┌──

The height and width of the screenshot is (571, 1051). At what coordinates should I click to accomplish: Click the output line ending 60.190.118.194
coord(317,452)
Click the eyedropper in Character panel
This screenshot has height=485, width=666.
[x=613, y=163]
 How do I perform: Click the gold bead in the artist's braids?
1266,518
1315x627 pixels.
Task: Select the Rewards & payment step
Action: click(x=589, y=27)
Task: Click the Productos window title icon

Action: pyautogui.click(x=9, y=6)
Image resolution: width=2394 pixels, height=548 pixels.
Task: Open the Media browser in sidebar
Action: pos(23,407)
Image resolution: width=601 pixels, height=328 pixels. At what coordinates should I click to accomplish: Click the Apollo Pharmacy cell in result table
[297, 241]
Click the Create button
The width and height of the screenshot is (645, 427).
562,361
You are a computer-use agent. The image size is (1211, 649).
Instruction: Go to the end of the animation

└──

YOUR INSTRUCTIONS:
Would you repeat all of the entries exactly?

SOLVED EXERCISE:
The height and width of the screenshot is (571, 1051). At what coordinates should I click to accomplish: Click the output line ending 60.190.118.194
coord(317,452)
Click the eyedropper in Character panel
This screenshot has height=485, width=666.
[x=613, y=163]
 How do I perform: Click the gold bead in the artist's braids?
1266,518
1315x627 pixels.
Task: Select the Rewards & payment step
Action: click(x=589, y=27)
Task: Click the Productos window title icon

Action: pyautogui.click(x=9, y=6)
Image resolution: width=2394 pixels, height=548 pixels.
Task: Open the Media browser in sidebar
Action: pos(23,407)
Image resolution: width=601 pixels, height=328 pixels. At what coordinates should I click to accomplish: Click the Apollo Pharmacy cell in result table
[297, 241]
Click the Create button
The width and height of the screenshot is (645, 427).
562,361
You are a computer-use agent. The image size is (1211, 649).
Instruction: Go to the end of the animation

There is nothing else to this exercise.